To bolster its apparently diminished “credibility” after the troop withdrawal, the US has imposed crushing sanctions on Afghanistan, deepening its current famine. There have also been reports of CIA efforts to run covert operations against the Taliban by aiding its opponents.

Cold War relic

Washington’s “credibility” was also seemingly in peril when US and Russian officials met in Geneva this week for negotiations in the midst of a diplomatic, and potential military, standoff over Ukraine.

The background are demands from Moscow that Washington stops encircling Russia with military bases and that Nato end its relentless advancement towards Russia’s borders. Nato should be a relic of a Cold War-era that officially ended with the collapse of the Soviet Union in late 1991. Moscow dissolved its own version of Nato, the Warsaw Pact, more than three decades ago.

Russia had been given verbal assurances in 1990 by George HW Bush’s administration that Nato would not expand militarily beyond the borders of what was then West Germany. Seven years later, President Bill Clinton signed the Nato-Russia Founding Act on Mutual Relations, which committed Russia and Nato not to treat each other “as adversaries”, while Nato reiterated that there would be no “additional permanent stationing of substantial combat forces” in former Eastern bloc states.

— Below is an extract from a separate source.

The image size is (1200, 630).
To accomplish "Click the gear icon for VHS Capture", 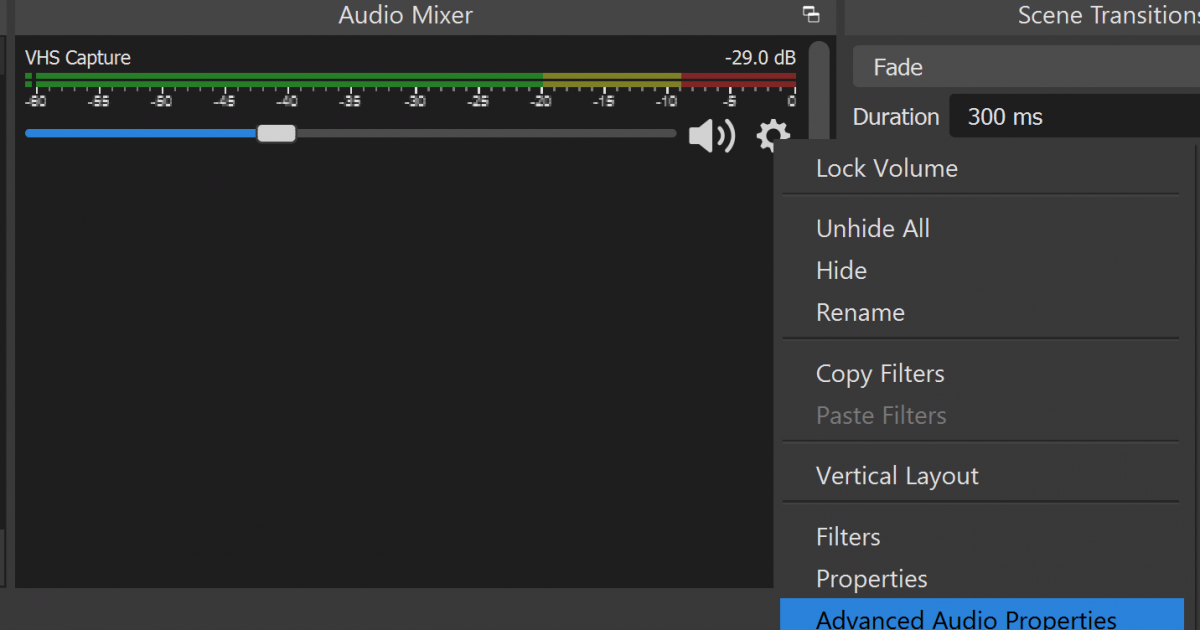I will (x=773, y=136).
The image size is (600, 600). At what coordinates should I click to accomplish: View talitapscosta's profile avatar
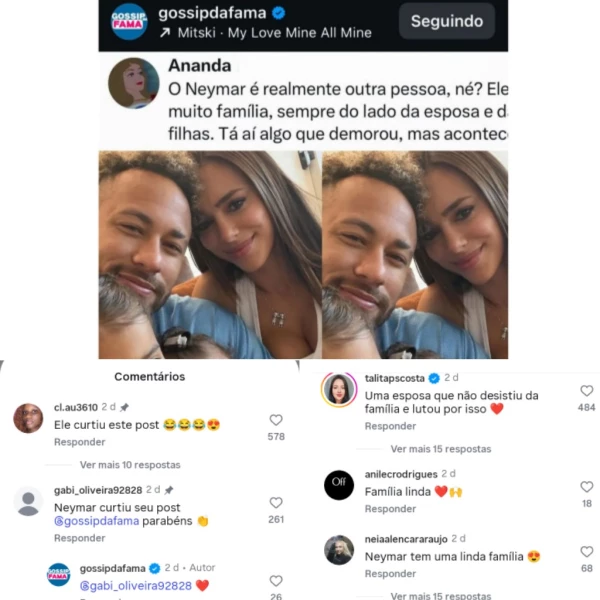click(339, 389)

Every subsequent US administration has flagrantly broken both of these pledges, with Nato troops now stationed across eastern Europe. Perhaps not surprisingly, Moscow feels as menaced by Nato’s aggressive posturing, which serves to revive its Cold War fears, as Washington would if Russia placed military bases in Cuba and Mexico.

No one should forget that the US was prepared to bring the world to the brink of armageddon in a nuclear standoff with the Soviet Union in 1962 to prevent Moscow from stationing nuclear missiles in Cuba.

Historic alliance

Despite the current clamour about the need for the US to maintain its “credibility”, Washington was in fact only being asked at the Geneva talks to start honouring, 30 years late, commitments it made long ago and has repeatedly violated.

The latest flashpoint is Ukraine, Russia’s neighbour, which has been roiling since a coup in 2014 overthrew the elected president, Viktor Yanukovych, an ally of Moscow. The deeply divided country is split between those who want to prioritise their historic ties with Russia and those who want to be embraced by the European Union.

Moscow – and a proportion of Ukrainians – believe Washington and Europe are exploiting the push for an economic pact to engineer Ukraine’s subordination to Nato security policies, directed against Russia. Such fears are not misplaced. Each of what were formerly Soviet states that became an EU member has also been recruited to Nato. In fact, since 2009 it has been an official requirement, through the Treaty of Lisbon, that EU member states align their security policies with Nato.

Now US “credibility” apparently depends on its determination to bring Nato to Russia’s front door, via Ukraine.

US perfidy

Reporting on a working dinner with Russian diplomats last Sunday, before the Geneva meeting, Wendy Sherman, the US deputy secretary of state, recast that perfidy as the US stressing its commitment to “the freedom of sovereign nations to choose their own alliances”.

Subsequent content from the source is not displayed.